I find this sort of book incredibly frustrating, even if it’s good and well-written, because… well, because it’s not why I read fiction. I deal with anxiety on a fairly regular basis. I’ve gotten better at dealing with it over the years. But I need to reinforce my underlying optimism, my belief that things can work out, which my anxiety constantly threatens to undermine. Thus, I prefer to read fiction that ends well. It gives me hope; on some deep level it helps counter the anxiety.

I’ve written about this topic before, but I think that’s the clearest, most succinct way of explaining my preference for satisfactory endings I’ve ever come up with. Put quite simply, they’re good for my mental health.
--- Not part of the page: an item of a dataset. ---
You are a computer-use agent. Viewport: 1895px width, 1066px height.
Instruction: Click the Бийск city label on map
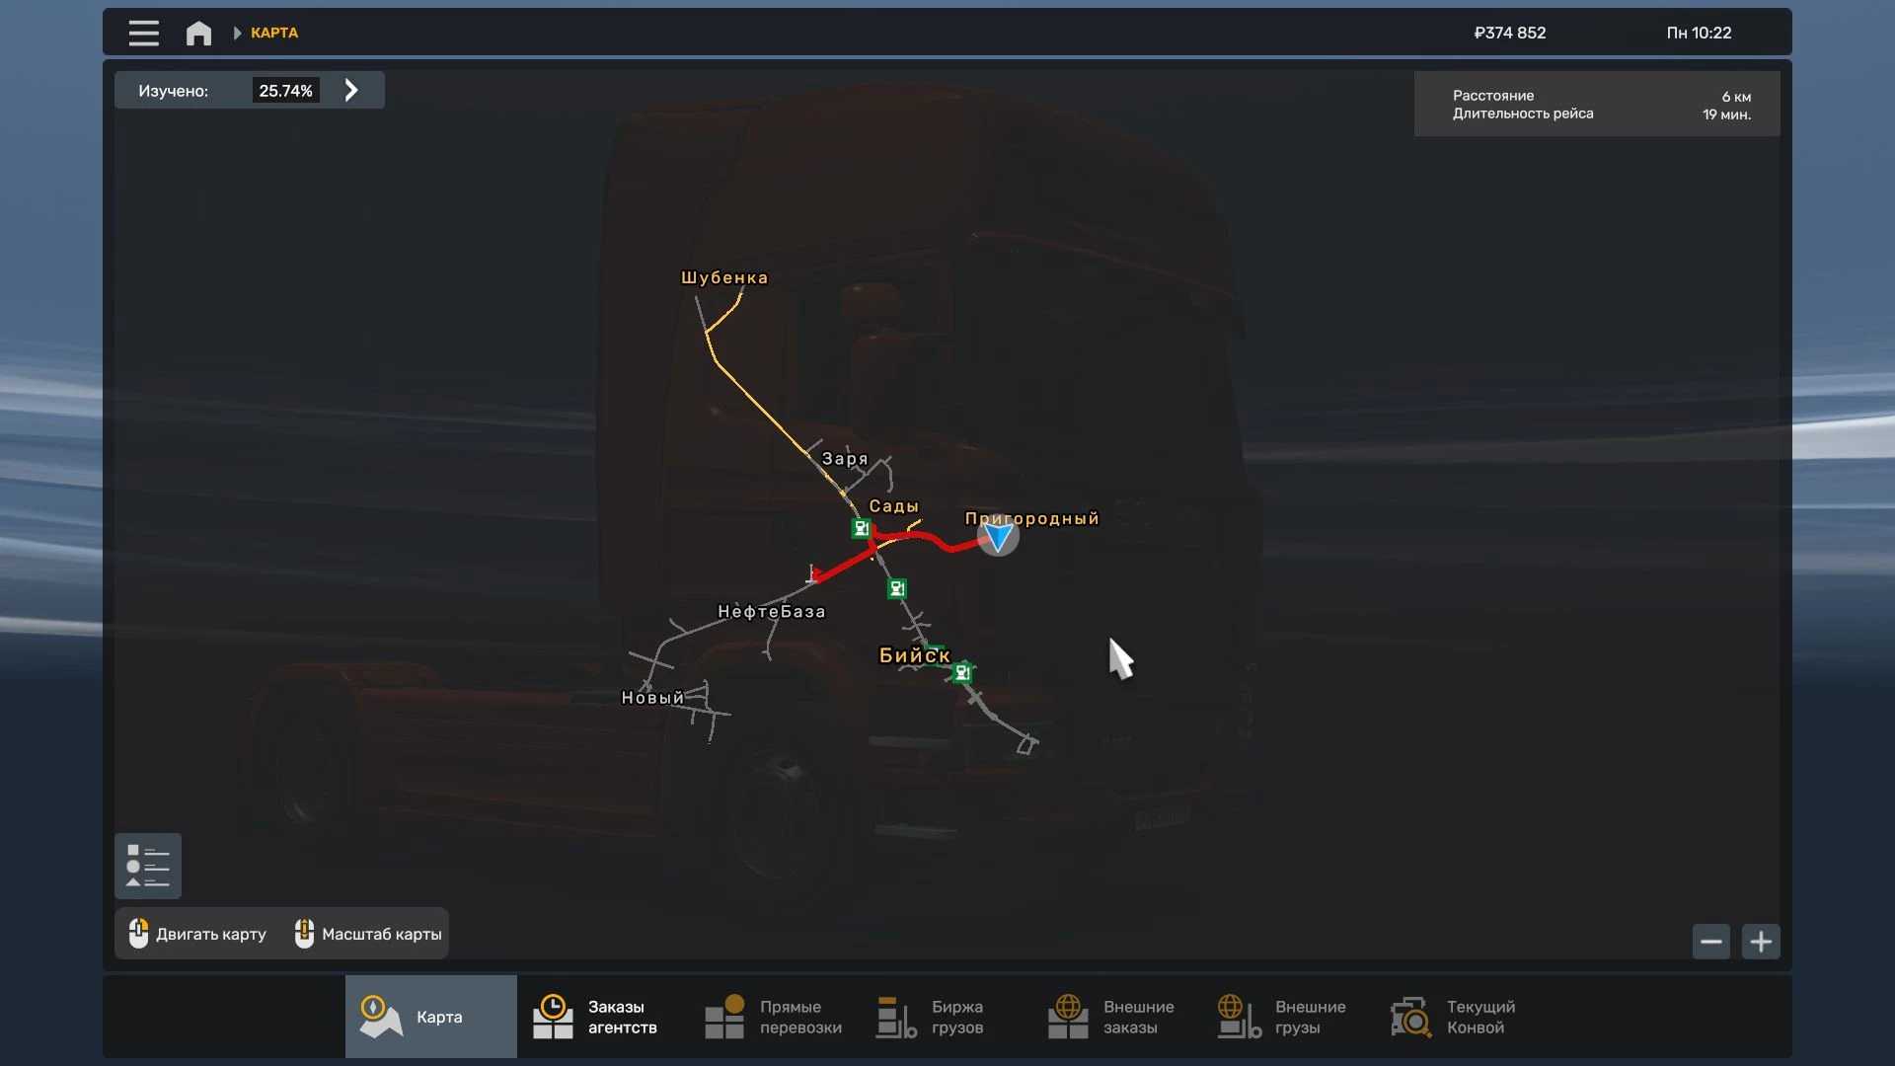click(914, 655)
14 Responses to “Why I prefer “good” endings”

    • Lark_Bookwyrm

      I really prefer happy endings, but I’ll settle for a bittersweet ending (as in The Lord of the Rings) when I have to, as long as it’s more on the positive side than the negative. I know happy endings don’t always happen in real life, but that’s kind of the point – because of my anxiety, it’s so easy for me to dwell on all the bad things that could happen, so I would rather read things that reinforce the positive possibilities. An unresolved situation drives me nuts, both because it’s unresolved and because I don’t know which way it’s likely to go.

  1. Tanya Patrice

    I don’t need a happy ending, but it would be nice if the book has been sad throughout – but I definitely need some kind of resolution.

  2. Kaja

    I like happy endings, too. It’s why I read romance – the sheer predictability of the story (sure, the conflicts and the characters change but we can always count on the happily ever after). But I only expect that in the romance genre, so I’m not as upset by weird endings in other genres – either fantasy or general fiction.
    Kaja recently posted…Tough Travels: VampiresMy Profile

    • Lark_Bookwyrm

      It’s one of the things I like about romance, too – and also mystery. At least I can be sure they will solve the mystery! I do tolerate less-than-happy endings in other genres – sometimes. It depends on my mood and how my anxiety is going.

  3. Lianne @ eclectictales.com

    Great post! I’m trying to think of a book I’ve read where the story/problem wasn’t resolved or if it ends with a cliffhanger and what my reaction was in that instance…But I guess I’m with everyone in that I don’t necessarily need a happy ending as long as there’s a resolution. Or as long as it makes sense in the context of the way the story had been running (though would that mean that I’d be okay if the problem wasn’t fully resolved at the end? Hmm).
    Lianne @ eclectictales.com recently posted…Review: SmokeMy Profile

    • Lark_Bookwyrm

      I do prefer a happy or at least hopeful ending most of the time, but not if it doesn’t fit the whole book. Of course, if the whole book is depressing, I’m not likely to get as far as the ending!